Scalloped Potato & Smoked Fish Pot
Prep: 20 mins Cooking: 1 hour
This recipe is perfect for a last-minute dinner party, utilising a simple list of ingredients, some of which - like potatoes, garlic and lettuce - you may already have. The Le Creuset 3-ply Stainless Steel 28cm Sautéuse is the perfect pan for the job. The wide interior gives a large surface area for one-layer cooking and allows the potatoes to brown perfectly both on the base and on top while in the oven.
- A glug of olive oil
- 2kg potatoes, parboiled for 15 minutes with skins on
- 2 large leeks (about 200g), finely sliced
- ½ small lettuce (about 100g), roughly sliced (optional)
- 3 large cloves garlic, roughly chopped
- 8 sprigs thyme, leaves picked
- 400ml whole milk
- 350ml double cream
- 500g smoked or white fish (ideally MSC certified), cut into 3cm cubes
- Lettuce to serve, dressed with lemon and olive oil
- Preheat oven 200˚C/ Gas Mark 6
- Place the 28cm Sautéuse on a medium heat and drizzle with a generous glug of olive oil. When hot add the sliced leeks, lettuce and a pinch of salt, gently fry with the lid on, stirring occasionally for 5 minutes or until the leeks brighten and begin to soften.
- Meanwhile slice the parboiled potatoes into 3-4mm thick slices.
- Next add the garlic and thyme leaves to the leeks and fry for a further minute.
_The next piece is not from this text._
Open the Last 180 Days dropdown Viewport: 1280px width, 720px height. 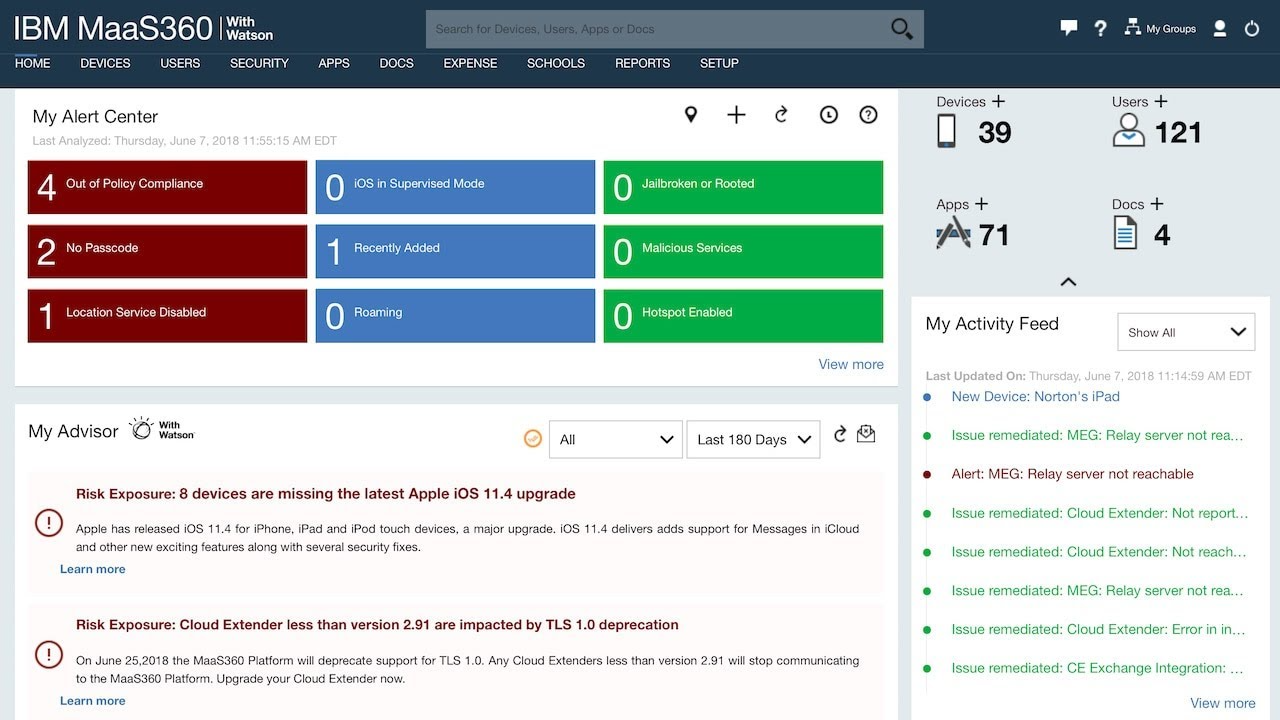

- Pour the milk, cream, fish and potatoes into a large mixing bowl, add the leek mixture and season generously with salt and pepper. Stir together, being careful not to break up the potatoes, taste and adjust the seasoning if required. Pour the potato mixture back into the Sautéuse, flatten out the mixture and place in the oven without the lid for 30 to 40 minutes, or until golden on top. Take to the table and serve straight from the pan.
- Serve with a big green salad on the side.
- Use the whole leek, including the green tops! They add a depth of flavour to the dish and save unnecessary waste.
- If you have any leftover ham to use up, add up to 100g at the same time as the garlic and thyme.